■ The task ■
The whole listing below is to be returned without alteration.

■ Given data ■
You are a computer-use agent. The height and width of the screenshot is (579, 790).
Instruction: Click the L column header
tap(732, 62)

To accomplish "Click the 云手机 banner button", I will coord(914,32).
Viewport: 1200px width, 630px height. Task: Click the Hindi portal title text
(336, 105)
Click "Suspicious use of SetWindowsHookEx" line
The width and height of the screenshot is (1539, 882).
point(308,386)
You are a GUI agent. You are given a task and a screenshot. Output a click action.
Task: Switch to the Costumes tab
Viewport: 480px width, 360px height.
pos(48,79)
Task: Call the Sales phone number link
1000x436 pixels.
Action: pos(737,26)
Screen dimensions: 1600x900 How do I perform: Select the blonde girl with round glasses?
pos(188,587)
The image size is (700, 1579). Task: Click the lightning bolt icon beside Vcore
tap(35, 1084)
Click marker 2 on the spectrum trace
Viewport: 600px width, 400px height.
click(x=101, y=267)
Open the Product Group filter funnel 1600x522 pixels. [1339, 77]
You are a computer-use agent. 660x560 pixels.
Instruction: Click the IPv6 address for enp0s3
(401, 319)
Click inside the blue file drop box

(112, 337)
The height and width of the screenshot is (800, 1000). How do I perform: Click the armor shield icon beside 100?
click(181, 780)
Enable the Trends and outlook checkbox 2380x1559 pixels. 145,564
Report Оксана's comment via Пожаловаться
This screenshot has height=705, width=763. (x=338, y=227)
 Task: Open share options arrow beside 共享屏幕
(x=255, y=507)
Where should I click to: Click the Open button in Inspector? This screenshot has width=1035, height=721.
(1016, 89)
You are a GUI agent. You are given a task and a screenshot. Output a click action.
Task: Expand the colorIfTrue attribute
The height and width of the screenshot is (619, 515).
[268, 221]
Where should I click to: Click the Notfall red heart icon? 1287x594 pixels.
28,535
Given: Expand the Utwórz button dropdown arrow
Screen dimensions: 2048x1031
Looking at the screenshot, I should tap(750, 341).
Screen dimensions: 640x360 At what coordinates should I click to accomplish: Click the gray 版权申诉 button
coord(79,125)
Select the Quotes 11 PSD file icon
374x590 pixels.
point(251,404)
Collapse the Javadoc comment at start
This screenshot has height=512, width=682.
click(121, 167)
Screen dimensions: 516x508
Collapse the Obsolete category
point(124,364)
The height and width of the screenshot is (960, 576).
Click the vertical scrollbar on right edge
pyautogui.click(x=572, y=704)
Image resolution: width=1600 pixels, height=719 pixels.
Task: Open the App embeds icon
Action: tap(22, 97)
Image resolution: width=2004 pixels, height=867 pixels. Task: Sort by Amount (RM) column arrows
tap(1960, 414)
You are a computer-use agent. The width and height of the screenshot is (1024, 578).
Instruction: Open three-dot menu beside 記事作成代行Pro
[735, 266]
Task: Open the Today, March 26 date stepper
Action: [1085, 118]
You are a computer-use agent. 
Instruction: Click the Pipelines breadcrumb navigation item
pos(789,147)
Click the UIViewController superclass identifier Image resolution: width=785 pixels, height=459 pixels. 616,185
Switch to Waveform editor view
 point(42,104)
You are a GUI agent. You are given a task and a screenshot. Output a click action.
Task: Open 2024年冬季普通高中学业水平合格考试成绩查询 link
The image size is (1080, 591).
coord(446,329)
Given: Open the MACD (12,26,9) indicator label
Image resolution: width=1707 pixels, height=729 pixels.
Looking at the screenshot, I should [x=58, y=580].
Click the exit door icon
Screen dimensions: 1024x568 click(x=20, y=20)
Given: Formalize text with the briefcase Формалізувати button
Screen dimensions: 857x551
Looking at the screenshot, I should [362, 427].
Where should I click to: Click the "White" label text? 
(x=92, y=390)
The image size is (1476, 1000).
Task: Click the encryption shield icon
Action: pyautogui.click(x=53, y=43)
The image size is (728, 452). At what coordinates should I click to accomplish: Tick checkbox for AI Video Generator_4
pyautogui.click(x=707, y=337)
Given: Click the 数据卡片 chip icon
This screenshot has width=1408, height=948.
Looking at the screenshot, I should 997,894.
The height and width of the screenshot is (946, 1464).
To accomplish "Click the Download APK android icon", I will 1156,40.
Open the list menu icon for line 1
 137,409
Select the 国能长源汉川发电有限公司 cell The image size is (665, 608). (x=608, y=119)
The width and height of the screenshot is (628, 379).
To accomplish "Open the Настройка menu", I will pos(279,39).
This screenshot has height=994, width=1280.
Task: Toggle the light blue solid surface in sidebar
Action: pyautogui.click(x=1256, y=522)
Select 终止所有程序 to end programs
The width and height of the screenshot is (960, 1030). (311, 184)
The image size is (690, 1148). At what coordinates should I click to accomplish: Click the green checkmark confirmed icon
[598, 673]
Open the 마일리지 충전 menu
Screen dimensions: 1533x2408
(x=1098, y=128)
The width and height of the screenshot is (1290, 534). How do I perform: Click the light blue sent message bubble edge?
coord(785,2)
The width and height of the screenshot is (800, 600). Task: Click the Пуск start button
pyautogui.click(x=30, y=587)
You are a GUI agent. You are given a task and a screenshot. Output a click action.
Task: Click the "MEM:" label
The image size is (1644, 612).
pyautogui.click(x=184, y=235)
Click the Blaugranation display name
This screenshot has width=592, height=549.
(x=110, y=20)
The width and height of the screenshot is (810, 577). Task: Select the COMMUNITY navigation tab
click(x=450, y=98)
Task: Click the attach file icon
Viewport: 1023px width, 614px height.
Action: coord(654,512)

■ Answer to the problem ■
You are a computer-use agent. The height and width of the screenshot is (579, 790).
Instruction: Click the L column header
tap(732, 62)

To accomplish "Click the 云手机 banner button", I will coord(914,32).
Viewport: 1200px width, 630px height. Task: Click the Hindi portal title text
(336, 105)
Click "Suspicious use of SetWindowsHookEx" line
The width and height of the screenshot is (1539, 882).
point(308,386)
You are a GUI agent. You are given a task and a screenshot. Output a click action.
Task: Switch to the Costumes tab
Viewport: 480px width, 360px height.
pos(48,79)
Task: Call the Sales phone number link
1000x436 pixels.
Action: pos(737,26)
Screen dimensions: 1600x900 How do I perform: Select the blonde girl with round glasses?
pos(188,587)
The image size is (700, 1579). Task: Click the lightning bolt icon beside Vcore
tap(35, 1084)
Click marker 2 on the spectrum trace
Viewport: 600px width, 400px height.
click(x=101, y=267)
Open the Product Group filter funnel 1600x522 pixels. [1339, 77]
You are a computer-use agent. 660x560 pixels.
Instruction: Click the IPv6 address for enp0s3
(401, 319)
Click inside the blue file drop box

(112, 337)
The height and width of the screenshot is (800, 1000). How do I perform: Click the armor shield icon beside 100?
click(181, 780)
Enable the Trends and outlook checkbox 2380x1559 pixels. 145,564
Report Оксана's comment via Пожаловаться
This screenshot has height=705, width=763. (x=338, y=227)
 Task: Open share options arrow beside 共享屏幕
(x=255, y=507)
Where should I click to: Click the Open button in Inspector? This screenshot has width=1035, height=721.
(1016, 89)
You are a GUI agent. You are given a task and a screenshot. Output a click action.
Task: Expand the colorIfTrue attribute
The height and width of the screenshot is (619, 515).
[268, 221]
Where should I click to: Click the Notfall red heart icon? 1287x594 pixels.
28,535
Given: Expand the Utwórz button dropdown arrow
Screen dimensions: 2048x1031
Looking at the screenshot, I should tap(750, 341).
Screen dimensions: 640x360 At what coordinates should I click to accomplish: Click the gray 版权申诉 button
coord(79,125)
Select the Quotes 11 PSD file icon
374x590 pixels.
point(251,404)
Collapse the Javadoc comment at start
This screenshot has height=512, width=682.
click(121, 167)
Screen dimensions: 516x508
Collapse the Obsolete category
point(124,364)
The height and width of the screenshot is (960, 576).
Click the vertical scrollbar on right edge
pyautogui.click(x=572, y=704)
Image resolution: width=1600 pixels, height=719 pixels.
Task: Open the App embeds icon
Action: tap(22, 97)
Image resolution: width=2004 pixels, height=867 pixels. Task: Sort by Amount (RM) column arrows
tap(1960, 414)
You are a computer-use agent. The width and height of the screenshot is (1024, 578).
Instruction: Open three-dot menu beside 記事作成代行Pro
[735, 266]
Task: Open the Today, March 26 date stepper
Action: [1085, 118]
You are a computer-use agent. 
Instruction: Click the Pipelines breadcrumb navigation item
pos(789,147)
Click the UIViewController superclass identifier Image resolution: width=785 pixels, height=459 pixels. 616,185
Switch to Waveform editor view
 point(42,104)
You are a GUI agent. You are given a task and a screenshot. Output a click action.
Task: Open 2024年冬季普通高中学业水平合格考试成绩查询 link
The image size is (1080, 591).
coord(446,329)
Given: Open the MACD (12,26,9) indicator label
Image resolution: width=1707 pixels, height=729 pixels.
Looking at the screenshot, I should [x=58, y=580].
Click the exit door icon
Screen dimensions: 1024x568 click(x=20, y=20)
Given: Formalize text with the briefcase Формалізувати button
Screen dimensions: 857x551
Looking at the screenshot, I should [362, 427].
Where should I click to: Click the "White" label text? 
(x=92, y=390)
The image size is (1476, 1000).
Task: Click the encryption shield icon
Action: pyautogui.click(x=53, y=43)
The image size is (728, 452). At what coordinates should I click to accomplish: Tick checkbox for AI Video Generator_4
pyautogui.click(x=707, y=337)
Given: Click the 数据卡片 chip icon
This screenshot has width=1408, height=948.
Looking at the screenshot, I should 997,894.
The height and width of the screenshot is (946, 1464).
To accomplish "Click the Download APK android icon", I will 1156,40.
Open the list menu icon for line 1
 137,409
Select the 国能长源汉川发电有限公司 cell The image size is (665, 608). (x=608, y=119)
The width and height of the screenshot is (628, 379).
To accomplish "Open the Настройка menu", I will pos(279,39).
This screenshot has height=994, width=1280.
Task: Toggle the light blue solid surface in sidebar
Action: pyautogui.click(x=1256, y=522)
Select 终止所有程序 to end programs
The width and height of the screenshot is (960, 1030). (311, 184)
The image size is (690, 1148). At what coordinates should I click to accomplish: Click the green checkmark confirmed icon
[598, 673]
Open the 마일리지 충전 menu
Screen dimensions: 1533x2408
(x=1098, y=128)
The width and height of the screenshot is (1290, 534). How do I perform: Click the light blue sent message bubble edge?
coord(785,2)
The width and height of the screenshot is (800, 600). Task: Click the Пуск start button
pyautogui.click(x=30, y=587)
You are a GUI agent. You are given a task and a screenshot. Output a click action.
Task: Click the "MEM:" label
The image size is (1644, 612).
pyautogui.click(x=184, y=235)
Click the Blaugranation display name
This screenshot has width=592, height=549.
(x=110, y=20)
The width and height of the screenshot is (810, 577). Task: Select the COMMUNITY navigation tab
click(x=450, y=98)
Task: Click the attach file icon
Viewport: 1023px width, 614px height.
Action: coord(654,512)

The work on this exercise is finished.